The example we’re going to use here involves clipping a feature layer by polygons in another feature layer. A sample use case of this might be if you need to segment one or several infrastructure layers by state or county (or even a smaller subdivision). If I want to provide each state or county with a version of the roads, sewer, water or electricity layers (for example) this would be a helpful script. To test out the code in this section (and also the first homework assignment), you can again use the data from the USA.gdb geodatabase (Section 1.5) we provided. The application then is to clip the data from the roads, cities, or hydrology data sets to the individual state polygons from the States data set in the geodatabase. 

To achieve this task, one could run the Clip tool manually in ArcGIS Pro but if there are a lot of polygons in the clip data set, it will be more effective to write a script that performs the task. As each state/county is unrelated to the others, this is an example of an operation that can be run in parallel.

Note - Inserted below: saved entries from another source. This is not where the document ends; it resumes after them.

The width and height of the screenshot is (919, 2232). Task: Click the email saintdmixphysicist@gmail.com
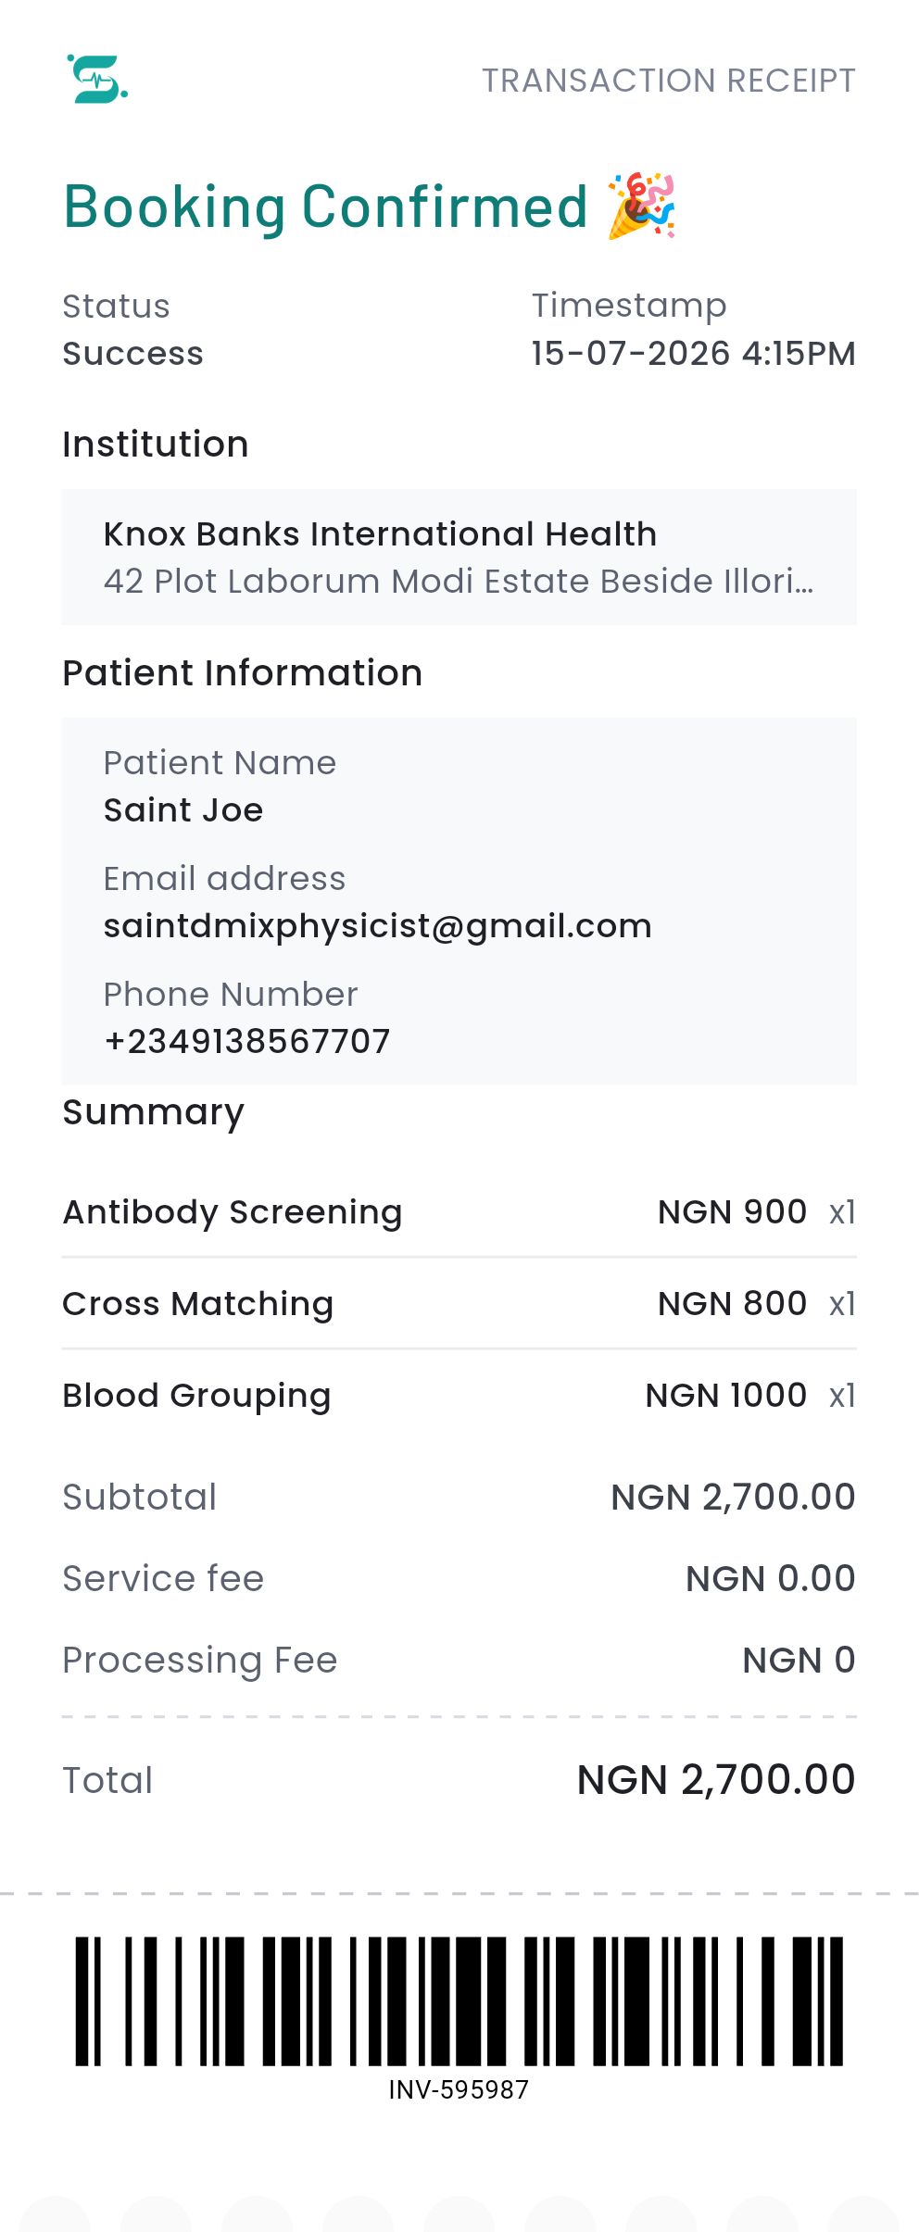pos(378,926)

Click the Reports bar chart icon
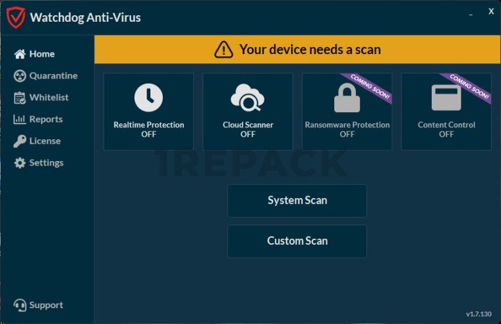(x=20, y=119)
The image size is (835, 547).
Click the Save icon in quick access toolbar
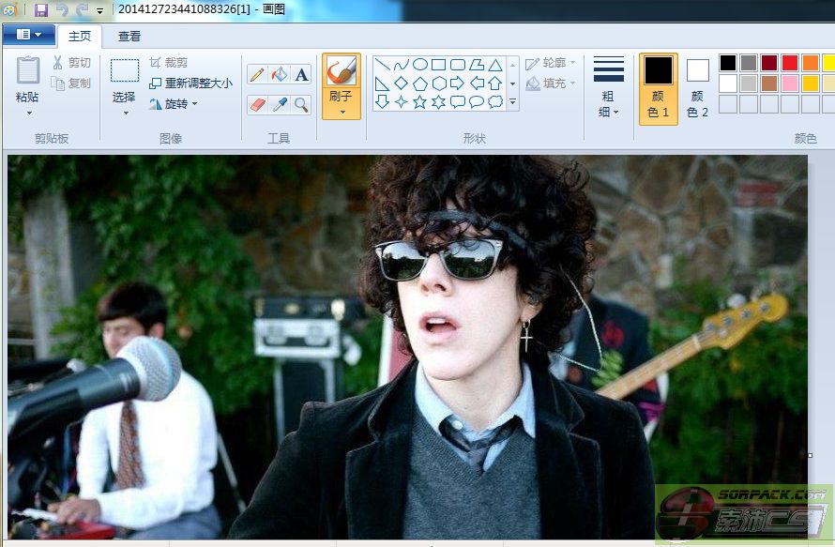(x=40, y=10)
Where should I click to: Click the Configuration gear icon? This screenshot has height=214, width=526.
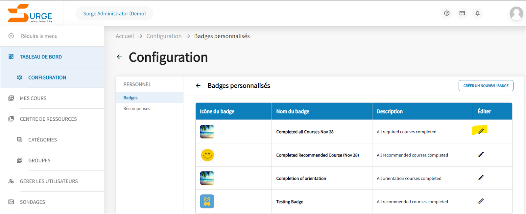[19, 77]
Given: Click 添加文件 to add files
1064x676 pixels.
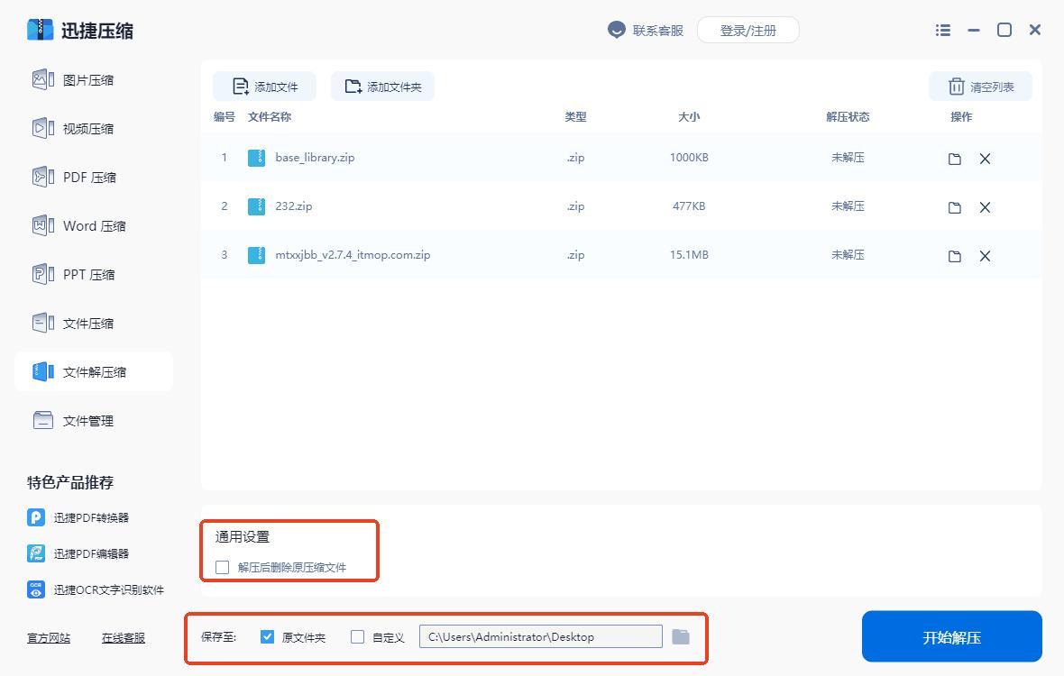Looking at the screenshot, I should pos(265,87).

The code example below has been adapted from a code example written by Duncan Hornby at the University of Southampton in the United Kingdom that has been used to demonstrate multiprocessing and also how to create a script tool that supports multiprocessing. We will take advantage of Mr. Hornby’s efforts and make use of his code (with attribution of course) but we have also reorganized and simplified it quite a bit and added some enhancements.

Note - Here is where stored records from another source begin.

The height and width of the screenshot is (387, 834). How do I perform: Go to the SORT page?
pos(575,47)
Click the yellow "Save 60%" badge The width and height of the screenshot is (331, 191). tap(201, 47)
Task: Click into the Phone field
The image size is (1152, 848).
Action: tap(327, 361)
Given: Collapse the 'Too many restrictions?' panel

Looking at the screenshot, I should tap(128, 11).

Let us examine the code’s logic and then we’ll dig into the syntax.

The code has two Python files. This is important because when we want to be able to run it as a script tool in ArcGIS, it is required that the worker function for running the individual tasks be defined in its own module file, not in the main script file for the script tool with the multiprocessing code that calls the worker function. The first file called scripttool.py imports arcpy, multiprocessing, and the worker code contained in the second python file called multicode.py and it contains the definition of the main function mp_handler() responsible for managing the multiprocessing operations similar to the hi_ho_cherry_o multiprocessing version. It uses two script tool parameters, the file containing the polygons to use for clipping (variable clipper) and the file to be clipped (variable tobeclipped). The main function mp_handler() calls the worker(...) function located in the multicode file, passing it the files to be used and other information needed to perform the clipping operation. This will be further explained below . The code for the first file including the main function is shown below.

import arcpy
import multiprocessing as mp
from WorkerScript import clipper

# Input parameters
clipping_fc = arcpy.GetParameterAsText(0) if arcpy.GetParameterAsText(0) else r"C:\489\USA.gdb\States"
data_to_be_clipped = arcpy.GetParameterAsText(1) if arcpy.GetParameterAsText(1) else r"C:\489\USA.gdb\Roads"

def mp_handler():
    try:
        # Create a list of object IDs for clipper polygons
        arcpy.AddMessage("Creating Polygon OID list...")
        clipperDescObj = arcpy.Describe(clipping_fc)
        field = clipperDescObj.OIDFieldName

        # Create the idList by list comprehension and SearchCursor
        idList = [row[0] for row in arcpy.da.SearchCursor(clipping_fc, [field])]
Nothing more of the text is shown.